WHAT IS NEEDED. All lines with the word "computer" are to be found and copied from the listing.

SUPPLIED MATERIAL section start

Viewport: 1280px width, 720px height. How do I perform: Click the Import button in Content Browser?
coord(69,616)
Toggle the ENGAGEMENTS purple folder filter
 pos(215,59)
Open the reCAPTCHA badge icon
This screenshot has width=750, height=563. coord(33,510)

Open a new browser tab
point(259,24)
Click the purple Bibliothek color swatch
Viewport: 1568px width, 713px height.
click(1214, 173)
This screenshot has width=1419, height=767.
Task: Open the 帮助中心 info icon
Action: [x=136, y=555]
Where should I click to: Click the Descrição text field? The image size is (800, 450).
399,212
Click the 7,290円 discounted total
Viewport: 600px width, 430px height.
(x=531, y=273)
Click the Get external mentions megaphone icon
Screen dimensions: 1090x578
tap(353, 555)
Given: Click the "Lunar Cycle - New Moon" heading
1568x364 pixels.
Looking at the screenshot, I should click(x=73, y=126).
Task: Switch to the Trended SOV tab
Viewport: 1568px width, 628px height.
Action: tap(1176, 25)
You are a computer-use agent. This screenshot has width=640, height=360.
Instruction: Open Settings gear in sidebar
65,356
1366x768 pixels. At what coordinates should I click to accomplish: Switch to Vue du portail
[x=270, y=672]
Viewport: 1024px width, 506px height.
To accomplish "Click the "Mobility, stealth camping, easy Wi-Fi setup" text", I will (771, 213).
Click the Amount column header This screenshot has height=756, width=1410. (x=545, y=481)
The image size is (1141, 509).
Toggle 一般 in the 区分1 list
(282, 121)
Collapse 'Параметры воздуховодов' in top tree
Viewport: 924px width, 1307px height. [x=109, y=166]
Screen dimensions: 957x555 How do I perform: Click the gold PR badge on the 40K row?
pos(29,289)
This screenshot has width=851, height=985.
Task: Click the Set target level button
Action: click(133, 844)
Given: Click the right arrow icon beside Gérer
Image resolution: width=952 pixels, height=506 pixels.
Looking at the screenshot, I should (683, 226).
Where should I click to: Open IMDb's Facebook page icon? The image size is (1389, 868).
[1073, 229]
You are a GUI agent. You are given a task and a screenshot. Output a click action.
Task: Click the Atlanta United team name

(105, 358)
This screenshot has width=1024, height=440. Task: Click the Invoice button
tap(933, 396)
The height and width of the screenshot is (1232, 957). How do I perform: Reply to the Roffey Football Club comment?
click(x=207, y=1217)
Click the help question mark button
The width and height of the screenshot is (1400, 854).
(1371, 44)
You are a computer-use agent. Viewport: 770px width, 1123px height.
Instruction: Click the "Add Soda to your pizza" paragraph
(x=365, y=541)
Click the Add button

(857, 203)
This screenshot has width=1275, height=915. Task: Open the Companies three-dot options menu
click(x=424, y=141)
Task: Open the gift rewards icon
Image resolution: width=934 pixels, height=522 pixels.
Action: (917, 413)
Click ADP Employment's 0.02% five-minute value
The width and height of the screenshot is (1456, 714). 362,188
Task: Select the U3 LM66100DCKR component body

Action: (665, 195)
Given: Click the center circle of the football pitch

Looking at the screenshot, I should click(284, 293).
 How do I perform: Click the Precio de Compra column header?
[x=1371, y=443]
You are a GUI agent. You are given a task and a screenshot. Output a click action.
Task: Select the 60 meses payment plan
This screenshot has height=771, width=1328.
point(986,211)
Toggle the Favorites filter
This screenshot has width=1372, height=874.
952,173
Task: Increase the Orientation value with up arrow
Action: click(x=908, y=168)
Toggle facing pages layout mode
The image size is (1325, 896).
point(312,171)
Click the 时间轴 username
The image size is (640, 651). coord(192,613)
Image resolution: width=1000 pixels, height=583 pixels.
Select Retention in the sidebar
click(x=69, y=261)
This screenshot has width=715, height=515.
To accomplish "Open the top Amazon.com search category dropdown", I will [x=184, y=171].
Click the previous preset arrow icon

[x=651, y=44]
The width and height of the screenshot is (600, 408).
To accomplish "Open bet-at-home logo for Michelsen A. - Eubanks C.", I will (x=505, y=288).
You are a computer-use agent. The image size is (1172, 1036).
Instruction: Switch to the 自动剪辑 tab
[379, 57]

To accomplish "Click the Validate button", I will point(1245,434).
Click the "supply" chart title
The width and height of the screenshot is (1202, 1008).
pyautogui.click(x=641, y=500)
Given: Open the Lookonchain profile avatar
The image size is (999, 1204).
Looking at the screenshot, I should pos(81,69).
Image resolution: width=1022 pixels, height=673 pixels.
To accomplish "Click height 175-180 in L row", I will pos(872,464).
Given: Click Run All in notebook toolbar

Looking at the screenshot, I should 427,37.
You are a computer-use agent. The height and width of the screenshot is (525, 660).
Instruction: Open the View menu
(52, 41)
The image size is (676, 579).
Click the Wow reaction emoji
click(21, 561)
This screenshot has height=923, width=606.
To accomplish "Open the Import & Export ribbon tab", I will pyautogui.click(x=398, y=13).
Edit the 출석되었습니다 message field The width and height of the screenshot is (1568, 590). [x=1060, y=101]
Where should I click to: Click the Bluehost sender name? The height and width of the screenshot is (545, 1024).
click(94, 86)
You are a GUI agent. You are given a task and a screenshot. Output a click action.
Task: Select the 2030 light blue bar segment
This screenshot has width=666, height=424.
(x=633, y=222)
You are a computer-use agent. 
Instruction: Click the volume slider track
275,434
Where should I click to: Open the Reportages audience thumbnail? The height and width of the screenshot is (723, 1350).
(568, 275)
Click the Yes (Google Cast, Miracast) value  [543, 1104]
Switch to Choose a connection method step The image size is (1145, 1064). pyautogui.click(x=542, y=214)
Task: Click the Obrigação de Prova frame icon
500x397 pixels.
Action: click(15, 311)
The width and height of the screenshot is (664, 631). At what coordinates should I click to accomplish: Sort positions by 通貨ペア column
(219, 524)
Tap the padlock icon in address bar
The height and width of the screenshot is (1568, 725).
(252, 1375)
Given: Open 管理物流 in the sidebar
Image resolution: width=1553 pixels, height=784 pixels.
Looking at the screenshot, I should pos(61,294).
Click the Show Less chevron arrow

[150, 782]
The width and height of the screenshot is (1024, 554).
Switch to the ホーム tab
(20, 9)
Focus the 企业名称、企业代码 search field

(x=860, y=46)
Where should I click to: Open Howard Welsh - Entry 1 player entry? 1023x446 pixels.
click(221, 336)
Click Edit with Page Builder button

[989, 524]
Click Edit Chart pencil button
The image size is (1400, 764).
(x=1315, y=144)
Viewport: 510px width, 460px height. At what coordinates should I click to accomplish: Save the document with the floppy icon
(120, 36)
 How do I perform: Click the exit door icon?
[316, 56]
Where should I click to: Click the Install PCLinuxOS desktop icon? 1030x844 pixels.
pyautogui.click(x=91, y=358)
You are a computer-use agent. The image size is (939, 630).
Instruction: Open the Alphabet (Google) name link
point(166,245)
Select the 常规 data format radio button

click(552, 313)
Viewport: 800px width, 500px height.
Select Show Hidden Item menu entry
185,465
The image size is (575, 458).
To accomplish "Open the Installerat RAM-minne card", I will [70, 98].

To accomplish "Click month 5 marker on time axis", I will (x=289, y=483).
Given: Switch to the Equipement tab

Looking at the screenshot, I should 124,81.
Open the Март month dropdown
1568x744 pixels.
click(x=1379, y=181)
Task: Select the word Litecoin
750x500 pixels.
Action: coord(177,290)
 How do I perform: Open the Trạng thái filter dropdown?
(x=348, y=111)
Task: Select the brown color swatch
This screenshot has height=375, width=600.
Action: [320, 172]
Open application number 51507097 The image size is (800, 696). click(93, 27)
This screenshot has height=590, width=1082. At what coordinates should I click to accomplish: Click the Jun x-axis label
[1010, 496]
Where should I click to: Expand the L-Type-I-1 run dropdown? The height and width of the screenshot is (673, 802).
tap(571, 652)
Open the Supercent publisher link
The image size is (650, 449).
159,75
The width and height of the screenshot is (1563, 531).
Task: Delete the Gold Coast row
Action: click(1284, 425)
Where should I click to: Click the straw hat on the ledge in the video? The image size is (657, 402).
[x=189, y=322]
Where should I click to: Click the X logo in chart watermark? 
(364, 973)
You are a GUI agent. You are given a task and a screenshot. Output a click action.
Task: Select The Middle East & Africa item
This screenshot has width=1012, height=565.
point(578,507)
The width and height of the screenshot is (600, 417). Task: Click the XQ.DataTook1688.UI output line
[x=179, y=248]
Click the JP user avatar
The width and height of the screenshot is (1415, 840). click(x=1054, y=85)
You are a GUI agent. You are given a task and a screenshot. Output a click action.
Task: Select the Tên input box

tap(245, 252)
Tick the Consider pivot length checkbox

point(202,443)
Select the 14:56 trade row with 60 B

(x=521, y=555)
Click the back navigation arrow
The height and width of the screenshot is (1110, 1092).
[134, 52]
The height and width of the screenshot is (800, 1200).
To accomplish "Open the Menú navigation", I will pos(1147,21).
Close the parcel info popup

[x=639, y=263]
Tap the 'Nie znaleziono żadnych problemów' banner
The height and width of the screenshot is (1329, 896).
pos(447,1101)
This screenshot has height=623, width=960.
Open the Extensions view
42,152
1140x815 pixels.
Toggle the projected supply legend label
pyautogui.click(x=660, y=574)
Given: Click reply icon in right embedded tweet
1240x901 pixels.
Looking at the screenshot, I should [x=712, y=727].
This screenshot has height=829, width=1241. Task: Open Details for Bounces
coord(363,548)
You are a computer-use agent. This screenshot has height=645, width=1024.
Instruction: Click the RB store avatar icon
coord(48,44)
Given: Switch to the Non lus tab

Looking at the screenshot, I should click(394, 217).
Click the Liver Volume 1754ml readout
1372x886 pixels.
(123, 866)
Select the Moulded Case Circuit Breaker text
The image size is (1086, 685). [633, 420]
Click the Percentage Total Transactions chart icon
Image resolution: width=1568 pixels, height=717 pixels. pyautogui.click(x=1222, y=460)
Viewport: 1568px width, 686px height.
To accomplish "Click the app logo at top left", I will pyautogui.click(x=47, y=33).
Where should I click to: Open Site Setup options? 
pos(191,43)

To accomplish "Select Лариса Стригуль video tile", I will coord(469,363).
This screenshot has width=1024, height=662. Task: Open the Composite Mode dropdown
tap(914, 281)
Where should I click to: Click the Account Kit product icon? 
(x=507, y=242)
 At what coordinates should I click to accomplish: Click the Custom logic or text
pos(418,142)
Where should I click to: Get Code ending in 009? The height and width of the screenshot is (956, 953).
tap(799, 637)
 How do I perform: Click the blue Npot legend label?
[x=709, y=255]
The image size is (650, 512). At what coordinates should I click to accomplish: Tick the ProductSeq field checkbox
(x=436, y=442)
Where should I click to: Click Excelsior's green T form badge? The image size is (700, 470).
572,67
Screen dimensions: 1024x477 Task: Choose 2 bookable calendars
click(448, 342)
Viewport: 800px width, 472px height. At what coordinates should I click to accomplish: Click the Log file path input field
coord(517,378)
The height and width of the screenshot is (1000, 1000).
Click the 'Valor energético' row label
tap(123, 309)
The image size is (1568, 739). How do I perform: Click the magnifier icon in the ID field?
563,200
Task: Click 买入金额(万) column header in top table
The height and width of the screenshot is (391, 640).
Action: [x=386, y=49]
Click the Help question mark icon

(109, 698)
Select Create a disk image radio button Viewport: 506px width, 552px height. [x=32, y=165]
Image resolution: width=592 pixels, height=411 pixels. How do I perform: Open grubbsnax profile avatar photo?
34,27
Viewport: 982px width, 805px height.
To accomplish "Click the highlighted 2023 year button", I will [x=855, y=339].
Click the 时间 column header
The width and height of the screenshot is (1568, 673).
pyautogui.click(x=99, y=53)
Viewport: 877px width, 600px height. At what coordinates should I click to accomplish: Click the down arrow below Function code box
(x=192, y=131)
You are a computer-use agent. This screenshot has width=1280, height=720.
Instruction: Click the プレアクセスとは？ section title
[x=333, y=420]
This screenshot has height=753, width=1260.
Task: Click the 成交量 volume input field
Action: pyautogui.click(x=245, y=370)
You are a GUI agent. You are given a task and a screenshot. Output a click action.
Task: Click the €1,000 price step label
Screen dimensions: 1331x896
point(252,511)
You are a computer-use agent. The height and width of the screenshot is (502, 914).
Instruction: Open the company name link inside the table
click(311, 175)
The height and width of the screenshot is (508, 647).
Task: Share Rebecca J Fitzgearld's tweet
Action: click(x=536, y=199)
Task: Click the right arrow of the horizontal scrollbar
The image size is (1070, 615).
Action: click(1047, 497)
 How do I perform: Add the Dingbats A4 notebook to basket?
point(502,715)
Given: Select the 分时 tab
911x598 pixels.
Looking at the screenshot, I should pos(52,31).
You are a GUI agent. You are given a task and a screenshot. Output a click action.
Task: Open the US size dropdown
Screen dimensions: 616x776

SUPPLIED MATERIAL section end

RESULT OF THE EXERCISE.
You are a computer-use agent. This screenshot has width=640, height=360.
You are a computer-use agent. Viewport: 770px width, 1123px height.
You are a computer-use agent. The image size is (1172, 1036).
You are a computer-use agent. The height and width of the screenshot is (525, 660).
You are a computer-use agent. 
You are a computer-use agent. The image size is (939, 630).
You are a computer-use agent. This screenshot has height=645, width=1024.
You are a computer-use agent. This screenshot has width=1280, height=720.
You are a computer-use agent. The height and width of the screenshot is (502, 914).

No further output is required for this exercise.